A entrevista do governador ocorreu após o desembargador Ricardo Rodrigues Cardozo, presidente do TJRJ - Tribunal de Justiça do Rio de Janeiro – que, atendendo ao pedido do Estado e do Município, revogou a decisão da juíza. Considerou que: "os casos de encaminhamento de adolescentes abordados à instituição de acolhimento não violam seu direito de ir e vir".

A intenção é fazer crer que esses menores não são exatamente “recolhidos” ou “detidos”, mas sim, “acolhidos”, “conduzidos” para uma “Pesquisa Social”. O governador não percebe que há uma grande humilhação, uma grande intimidação nisso tudo. Como ser averiguado mesmo sem ter cometido um crime ou uma ação que os incrimine? Equação difícil de resolver. Não podemos falar que estamos diante de um problema racial, pois logo seria classificado de mi...mi...mi... Por outro lado, como querem alguns, no Brasil não temos um problema de ordem racial, e sim de ordem social.

Essa hipótese foi exaustivamente discutida e mesmo aplaudida a partir de 2000 por uma parcela da Academia. Nobres doutores, que defendem a meritocracia e se opuseram às políticas Ações Afirmativas e muito especialmente às políticas de cotas nas universidades. Pessoas liberais que leem pela cartilha do filósofo John Locke, (1632–1704). Um homem rico, de família nobre, que detinha escravos e defensor ferrenho da propriedade privada.  Esses "liberais tupiniquins", se esquecem de que a estrutura social brasileira foi montada de forma completamente diferente e em cima de políticas etno-raciais.  

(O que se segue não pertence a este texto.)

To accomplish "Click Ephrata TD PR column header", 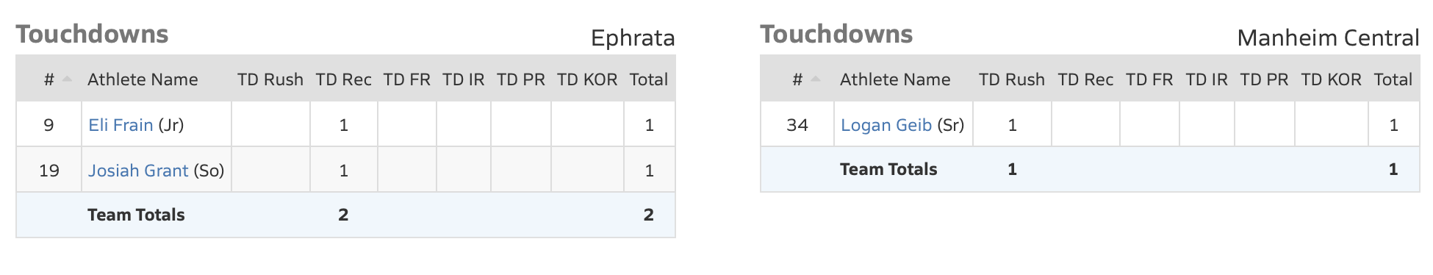I will 520,79.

O problema é social?  - Sim, pode ser... Mas não podemos perder de vista que passamos por um sórdido processo colonial, onde a raça foi elemento central para a construção de nossa sociedade e da construção dessas relações. Em razão disso, é preciso estarmos atentos a essas novas formas de discriminações, a essas maquiagens do preconceito, que tentam esconder o velho racismo. Sem nenhuma vênia, Sr. Governador, mas “Pesquisa Social” é racismo, sim, é a mais cínica forma de segregação, pois sabemos quem serão os jovens abordados e de onde são oriundos.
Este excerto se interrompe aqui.